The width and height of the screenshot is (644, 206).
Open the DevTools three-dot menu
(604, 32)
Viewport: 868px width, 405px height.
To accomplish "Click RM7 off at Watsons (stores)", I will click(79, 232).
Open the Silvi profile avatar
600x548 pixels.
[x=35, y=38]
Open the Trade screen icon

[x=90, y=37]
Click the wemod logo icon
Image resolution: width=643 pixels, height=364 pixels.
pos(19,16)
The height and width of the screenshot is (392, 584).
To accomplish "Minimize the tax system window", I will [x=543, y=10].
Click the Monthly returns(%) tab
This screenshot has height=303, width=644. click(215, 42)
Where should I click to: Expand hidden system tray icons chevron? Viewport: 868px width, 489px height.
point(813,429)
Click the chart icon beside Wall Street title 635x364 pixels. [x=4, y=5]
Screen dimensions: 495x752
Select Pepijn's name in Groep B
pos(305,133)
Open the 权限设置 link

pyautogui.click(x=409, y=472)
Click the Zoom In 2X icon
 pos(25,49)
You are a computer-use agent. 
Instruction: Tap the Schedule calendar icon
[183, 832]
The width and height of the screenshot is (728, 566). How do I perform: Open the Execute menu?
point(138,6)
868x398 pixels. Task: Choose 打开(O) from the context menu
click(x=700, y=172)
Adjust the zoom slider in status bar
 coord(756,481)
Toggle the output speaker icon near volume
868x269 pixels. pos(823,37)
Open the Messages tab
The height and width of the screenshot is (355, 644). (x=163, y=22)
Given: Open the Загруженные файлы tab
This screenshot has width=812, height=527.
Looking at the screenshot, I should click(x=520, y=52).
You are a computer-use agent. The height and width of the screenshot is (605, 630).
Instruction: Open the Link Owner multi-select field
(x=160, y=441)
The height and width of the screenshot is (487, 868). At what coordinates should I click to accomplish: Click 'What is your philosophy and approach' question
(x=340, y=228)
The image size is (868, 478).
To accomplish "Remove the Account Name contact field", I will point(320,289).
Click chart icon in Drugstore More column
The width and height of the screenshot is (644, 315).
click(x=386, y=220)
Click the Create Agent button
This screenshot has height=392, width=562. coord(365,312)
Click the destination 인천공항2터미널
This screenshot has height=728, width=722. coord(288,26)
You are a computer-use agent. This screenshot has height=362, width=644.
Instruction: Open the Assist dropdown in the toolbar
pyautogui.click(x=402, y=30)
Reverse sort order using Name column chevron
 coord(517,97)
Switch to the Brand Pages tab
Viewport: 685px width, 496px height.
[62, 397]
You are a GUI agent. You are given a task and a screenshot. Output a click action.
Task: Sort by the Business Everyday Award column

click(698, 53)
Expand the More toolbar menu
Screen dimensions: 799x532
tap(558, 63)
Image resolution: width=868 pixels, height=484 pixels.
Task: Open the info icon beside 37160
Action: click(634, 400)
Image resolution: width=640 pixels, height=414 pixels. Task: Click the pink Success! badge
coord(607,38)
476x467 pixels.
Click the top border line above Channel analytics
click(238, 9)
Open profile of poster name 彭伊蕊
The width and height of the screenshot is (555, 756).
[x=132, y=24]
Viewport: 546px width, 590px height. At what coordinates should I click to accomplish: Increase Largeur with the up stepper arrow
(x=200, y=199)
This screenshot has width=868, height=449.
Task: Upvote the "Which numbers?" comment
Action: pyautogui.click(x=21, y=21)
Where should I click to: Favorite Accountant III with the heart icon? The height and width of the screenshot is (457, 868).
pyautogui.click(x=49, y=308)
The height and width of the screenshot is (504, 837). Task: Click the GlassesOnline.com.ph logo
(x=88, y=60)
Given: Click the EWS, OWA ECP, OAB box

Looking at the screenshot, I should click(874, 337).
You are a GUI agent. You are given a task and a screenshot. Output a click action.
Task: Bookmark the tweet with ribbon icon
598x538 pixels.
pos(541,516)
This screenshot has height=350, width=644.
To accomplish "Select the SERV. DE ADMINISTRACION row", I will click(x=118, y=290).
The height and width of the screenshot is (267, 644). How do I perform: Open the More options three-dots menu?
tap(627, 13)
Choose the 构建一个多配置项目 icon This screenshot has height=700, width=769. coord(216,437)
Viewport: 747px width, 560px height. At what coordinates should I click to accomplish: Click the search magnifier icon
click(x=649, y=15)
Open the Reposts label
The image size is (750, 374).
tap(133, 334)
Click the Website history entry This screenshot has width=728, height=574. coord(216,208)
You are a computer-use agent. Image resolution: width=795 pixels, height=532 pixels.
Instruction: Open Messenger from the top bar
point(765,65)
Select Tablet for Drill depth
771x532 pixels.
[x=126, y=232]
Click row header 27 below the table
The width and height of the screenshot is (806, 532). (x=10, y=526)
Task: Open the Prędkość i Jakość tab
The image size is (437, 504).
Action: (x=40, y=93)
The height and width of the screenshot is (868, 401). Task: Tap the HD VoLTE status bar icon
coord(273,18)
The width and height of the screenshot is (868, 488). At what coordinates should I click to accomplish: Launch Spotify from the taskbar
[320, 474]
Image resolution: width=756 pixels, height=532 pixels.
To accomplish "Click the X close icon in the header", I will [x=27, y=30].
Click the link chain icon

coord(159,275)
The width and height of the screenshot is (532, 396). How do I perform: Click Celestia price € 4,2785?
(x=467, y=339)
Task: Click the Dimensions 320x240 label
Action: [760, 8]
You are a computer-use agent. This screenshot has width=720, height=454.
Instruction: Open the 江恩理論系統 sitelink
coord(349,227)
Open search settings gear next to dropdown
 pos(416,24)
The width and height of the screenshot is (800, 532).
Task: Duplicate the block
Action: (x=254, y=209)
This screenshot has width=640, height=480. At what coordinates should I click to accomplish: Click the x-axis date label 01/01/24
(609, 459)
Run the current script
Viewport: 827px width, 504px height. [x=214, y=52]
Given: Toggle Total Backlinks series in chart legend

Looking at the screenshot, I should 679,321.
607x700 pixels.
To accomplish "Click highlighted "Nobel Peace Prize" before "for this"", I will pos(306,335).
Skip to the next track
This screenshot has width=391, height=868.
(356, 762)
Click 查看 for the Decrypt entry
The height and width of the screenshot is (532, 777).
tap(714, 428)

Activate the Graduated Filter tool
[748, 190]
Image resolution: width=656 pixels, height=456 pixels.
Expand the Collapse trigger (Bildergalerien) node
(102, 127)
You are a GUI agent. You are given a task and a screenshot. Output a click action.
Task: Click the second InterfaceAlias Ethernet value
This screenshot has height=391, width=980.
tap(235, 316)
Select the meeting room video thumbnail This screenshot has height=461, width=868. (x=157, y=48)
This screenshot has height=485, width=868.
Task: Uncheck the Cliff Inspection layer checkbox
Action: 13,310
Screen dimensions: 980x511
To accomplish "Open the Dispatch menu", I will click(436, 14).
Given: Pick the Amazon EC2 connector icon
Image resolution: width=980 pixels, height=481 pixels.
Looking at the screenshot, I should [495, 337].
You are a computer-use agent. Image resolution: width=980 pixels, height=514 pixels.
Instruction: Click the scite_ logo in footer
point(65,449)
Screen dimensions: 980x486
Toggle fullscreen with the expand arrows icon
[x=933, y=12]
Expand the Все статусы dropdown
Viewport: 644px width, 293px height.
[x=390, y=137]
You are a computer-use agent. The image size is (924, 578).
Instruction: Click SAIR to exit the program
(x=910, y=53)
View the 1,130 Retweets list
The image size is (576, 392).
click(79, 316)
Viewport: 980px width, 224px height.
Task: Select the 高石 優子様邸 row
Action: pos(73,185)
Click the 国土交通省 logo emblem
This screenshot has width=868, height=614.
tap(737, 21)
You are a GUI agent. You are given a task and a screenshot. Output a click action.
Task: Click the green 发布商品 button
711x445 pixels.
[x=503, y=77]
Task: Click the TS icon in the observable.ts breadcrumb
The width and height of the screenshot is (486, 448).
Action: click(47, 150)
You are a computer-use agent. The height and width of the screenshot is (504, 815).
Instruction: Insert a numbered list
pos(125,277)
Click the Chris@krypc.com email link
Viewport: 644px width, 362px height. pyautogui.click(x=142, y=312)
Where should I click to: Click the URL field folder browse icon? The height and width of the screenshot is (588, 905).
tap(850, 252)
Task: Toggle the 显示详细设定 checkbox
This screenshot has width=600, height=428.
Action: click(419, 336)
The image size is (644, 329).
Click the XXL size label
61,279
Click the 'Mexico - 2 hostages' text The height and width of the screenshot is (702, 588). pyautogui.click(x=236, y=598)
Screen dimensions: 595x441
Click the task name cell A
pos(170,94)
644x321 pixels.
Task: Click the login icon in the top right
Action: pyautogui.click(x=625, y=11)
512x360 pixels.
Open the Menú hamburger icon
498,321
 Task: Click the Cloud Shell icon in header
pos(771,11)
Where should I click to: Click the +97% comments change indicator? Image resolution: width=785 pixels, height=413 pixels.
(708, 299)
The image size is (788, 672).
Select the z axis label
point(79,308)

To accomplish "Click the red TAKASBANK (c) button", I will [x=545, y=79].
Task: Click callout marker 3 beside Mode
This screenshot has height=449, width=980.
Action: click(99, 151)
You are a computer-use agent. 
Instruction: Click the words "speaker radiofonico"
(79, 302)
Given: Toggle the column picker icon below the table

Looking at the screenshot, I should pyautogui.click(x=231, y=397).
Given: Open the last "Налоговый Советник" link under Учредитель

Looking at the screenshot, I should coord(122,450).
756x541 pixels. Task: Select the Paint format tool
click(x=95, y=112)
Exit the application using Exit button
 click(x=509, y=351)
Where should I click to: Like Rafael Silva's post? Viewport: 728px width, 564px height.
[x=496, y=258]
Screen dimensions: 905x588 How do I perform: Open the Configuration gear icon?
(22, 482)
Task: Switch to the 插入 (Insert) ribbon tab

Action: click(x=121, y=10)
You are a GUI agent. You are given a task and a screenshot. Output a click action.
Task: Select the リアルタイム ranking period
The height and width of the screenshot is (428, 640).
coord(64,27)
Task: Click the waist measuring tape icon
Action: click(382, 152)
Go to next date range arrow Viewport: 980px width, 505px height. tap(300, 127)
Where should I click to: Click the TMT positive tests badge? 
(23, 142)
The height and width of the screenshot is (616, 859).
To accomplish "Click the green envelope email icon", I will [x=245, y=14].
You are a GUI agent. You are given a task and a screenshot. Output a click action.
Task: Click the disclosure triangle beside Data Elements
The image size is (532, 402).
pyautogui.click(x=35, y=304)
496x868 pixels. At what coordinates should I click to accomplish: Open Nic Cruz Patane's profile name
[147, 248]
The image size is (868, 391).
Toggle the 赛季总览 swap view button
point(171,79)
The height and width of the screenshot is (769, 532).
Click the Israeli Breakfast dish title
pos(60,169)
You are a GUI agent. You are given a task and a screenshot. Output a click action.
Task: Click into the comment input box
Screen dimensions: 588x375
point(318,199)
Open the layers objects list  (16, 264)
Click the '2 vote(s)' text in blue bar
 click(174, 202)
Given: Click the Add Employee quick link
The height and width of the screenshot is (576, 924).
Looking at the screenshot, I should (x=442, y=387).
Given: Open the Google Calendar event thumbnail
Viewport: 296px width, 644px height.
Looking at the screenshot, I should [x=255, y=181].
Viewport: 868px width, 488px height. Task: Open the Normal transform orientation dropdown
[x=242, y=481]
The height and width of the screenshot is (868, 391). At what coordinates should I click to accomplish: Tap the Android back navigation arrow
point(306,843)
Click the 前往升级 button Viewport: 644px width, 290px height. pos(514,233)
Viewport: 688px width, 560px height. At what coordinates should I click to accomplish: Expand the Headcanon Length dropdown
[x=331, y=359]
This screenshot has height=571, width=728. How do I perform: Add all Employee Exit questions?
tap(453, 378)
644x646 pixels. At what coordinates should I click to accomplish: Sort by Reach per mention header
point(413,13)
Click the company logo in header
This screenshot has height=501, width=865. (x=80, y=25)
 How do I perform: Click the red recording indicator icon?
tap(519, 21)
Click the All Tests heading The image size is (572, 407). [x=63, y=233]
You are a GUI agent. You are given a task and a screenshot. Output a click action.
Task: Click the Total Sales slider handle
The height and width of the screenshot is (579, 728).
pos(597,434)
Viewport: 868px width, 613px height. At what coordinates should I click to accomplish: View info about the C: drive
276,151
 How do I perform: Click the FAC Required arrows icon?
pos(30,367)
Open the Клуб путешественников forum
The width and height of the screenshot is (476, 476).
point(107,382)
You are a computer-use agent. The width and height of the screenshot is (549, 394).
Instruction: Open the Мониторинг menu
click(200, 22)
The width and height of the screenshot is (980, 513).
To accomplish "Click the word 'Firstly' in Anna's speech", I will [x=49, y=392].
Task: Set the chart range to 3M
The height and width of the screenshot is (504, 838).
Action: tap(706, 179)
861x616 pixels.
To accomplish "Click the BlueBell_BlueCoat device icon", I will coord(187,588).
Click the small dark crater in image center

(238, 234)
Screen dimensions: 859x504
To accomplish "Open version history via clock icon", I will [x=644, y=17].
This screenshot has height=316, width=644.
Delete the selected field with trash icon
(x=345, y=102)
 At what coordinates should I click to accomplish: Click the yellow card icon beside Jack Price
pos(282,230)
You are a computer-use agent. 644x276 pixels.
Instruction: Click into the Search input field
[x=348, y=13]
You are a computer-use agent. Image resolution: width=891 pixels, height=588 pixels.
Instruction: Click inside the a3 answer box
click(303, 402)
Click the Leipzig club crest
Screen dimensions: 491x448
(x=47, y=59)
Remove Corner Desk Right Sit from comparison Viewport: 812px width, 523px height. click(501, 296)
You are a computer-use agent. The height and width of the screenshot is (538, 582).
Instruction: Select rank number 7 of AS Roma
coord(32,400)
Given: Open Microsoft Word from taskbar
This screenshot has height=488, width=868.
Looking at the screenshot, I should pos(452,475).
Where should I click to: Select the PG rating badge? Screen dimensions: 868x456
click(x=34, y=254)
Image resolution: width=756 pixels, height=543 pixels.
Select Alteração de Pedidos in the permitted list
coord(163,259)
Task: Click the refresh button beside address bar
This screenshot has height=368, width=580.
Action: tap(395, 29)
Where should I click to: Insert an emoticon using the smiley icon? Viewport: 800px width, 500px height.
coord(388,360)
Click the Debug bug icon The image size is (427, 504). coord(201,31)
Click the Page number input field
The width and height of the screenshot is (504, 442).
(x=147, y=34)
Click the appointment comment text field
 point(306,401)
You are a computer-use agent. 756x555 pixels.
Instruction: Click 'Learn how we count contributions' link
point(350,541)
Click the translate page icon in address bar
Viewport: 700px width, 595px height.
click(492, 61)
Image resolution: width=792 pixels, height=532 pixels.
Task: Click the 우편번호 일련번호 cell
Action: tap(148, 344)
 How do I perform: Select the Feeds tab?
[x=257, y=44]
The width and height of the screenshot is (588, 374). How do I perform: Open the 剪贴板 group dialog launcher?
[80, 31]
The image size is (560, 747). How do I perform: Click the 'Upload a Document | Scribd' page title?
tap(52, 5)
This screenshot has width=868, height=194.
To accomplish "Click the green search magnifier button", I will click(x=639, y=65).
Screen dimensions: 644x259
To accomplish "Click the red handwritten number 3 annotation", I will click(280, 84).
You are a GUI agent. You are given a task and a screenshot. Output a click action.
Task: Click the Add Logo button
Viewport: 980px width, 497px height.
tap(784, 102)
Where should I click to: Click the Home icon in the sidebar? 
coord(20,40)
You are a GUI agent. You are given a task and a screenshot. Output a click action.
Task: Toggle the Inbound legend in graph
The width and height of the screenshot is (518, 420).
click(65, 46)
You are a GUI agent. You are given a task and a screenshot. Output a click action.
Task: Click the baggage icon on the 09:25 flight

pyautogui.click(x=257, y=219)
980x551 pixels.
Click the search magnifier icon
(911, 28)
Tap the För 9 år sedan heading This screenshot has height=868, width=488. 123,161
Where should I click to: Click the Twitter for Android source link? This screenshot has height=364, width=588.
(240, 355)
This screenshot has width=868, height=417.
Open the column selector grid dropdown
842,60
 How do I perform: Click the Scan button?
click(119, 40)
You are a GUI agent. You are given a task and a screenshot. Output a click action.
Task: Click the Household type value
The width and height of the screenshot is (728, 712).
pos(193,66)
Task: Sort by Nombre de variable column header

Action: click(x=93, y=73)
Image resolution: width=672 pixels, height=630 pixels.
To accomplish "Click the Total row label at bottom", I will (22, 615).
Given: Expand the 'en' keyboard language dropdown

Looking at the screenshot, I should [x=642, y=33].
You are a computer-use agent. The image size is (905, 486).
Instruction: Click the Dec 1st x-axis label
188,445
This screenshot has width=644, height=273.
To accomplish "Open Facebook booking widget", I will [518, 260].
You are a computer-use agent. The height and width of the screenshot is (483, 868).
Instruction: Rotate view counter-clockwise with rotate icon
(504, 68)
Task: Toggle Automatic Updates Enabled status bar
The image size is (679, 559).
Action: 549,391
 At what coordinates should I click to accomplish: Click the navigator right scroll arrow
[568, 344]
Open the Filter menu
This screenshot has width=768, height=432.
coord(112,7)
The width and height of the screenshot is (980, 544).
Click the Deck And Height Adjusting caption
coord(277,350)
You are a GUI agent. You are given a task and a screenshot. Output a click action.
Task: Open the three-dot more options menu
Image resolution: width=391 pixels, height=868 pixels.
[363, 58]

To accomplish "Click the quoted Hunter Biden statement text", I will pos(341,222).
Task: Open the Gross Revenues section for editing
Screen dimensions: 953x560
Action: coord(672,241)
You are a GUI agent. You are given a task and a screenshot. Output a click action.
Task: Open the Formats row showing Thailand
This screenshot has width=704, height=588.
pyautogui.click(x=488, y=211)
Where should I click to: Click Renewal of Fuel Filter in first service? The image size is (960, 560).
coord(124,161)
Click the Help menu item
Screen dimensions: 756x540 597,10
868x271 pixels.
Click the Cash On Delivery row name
....
> **Exercise**: Copy out each line of the data above, exactly, if it lies between the line holding "Exit the application using Exit button" and the line holding "Open the layers", inclusive; copy no other line.

> **Answer space**:
Exit the application using Exit button
 click(x=509, y=351)
Where should I click to: Like Rafael Silva's post? Viewport: 728px width, 564px height.
[x=496, y=258]
Screen dimensions: 905x588 How do I perform: Open the Configuration gear icon?
(22, 482)
Task: Switch to the 插入 (Insert) ribbon tab

Action: click(x=121, y=10)
You are a GUI agent. You are given a task and a screenshot. Output a click action.
Task: Select the リアルタイム ranking period
The height and width of the screenshot is (428, 640).
coord(64,27)
Task: Click the waist measuring tape icon
Action: click(382, 152)
Go to next date range arrow Viewport: 980px width, 505px height. tap(300, 127)
Where should I click to: Click the TMT positive tests badge? 
(23, 142)
The height and width of the screenshot is (616, 859).
To accomplish "Click the green envelope email icon", I will [x=245, y=14].
You are a GUI agent. You are given a task and a screenshot. Output a click action.
Task: Click the disclosure triangle beside Data Elements
The image size is (532, 402).
pyautogui.click(x=35, y=304)
496x868 pixels. At what coordinates should I click to accomplish: Open Nic Cruz Patane's profile name
[147, 248]
The image size is (868, 391).
Toggle the 赛季总览 swap view button
point(171,79)
The height and width of the screenshot is (769, 532).
Click the Israeli Breakfast dish title
pos(60,169)
You are a GUI agent. You are given a task and a screenshot. Output a click action.
Task: Click into the comment input box
Screen dimensions: 588x375
point(318,199)
Open the layers objects list  (16, 264)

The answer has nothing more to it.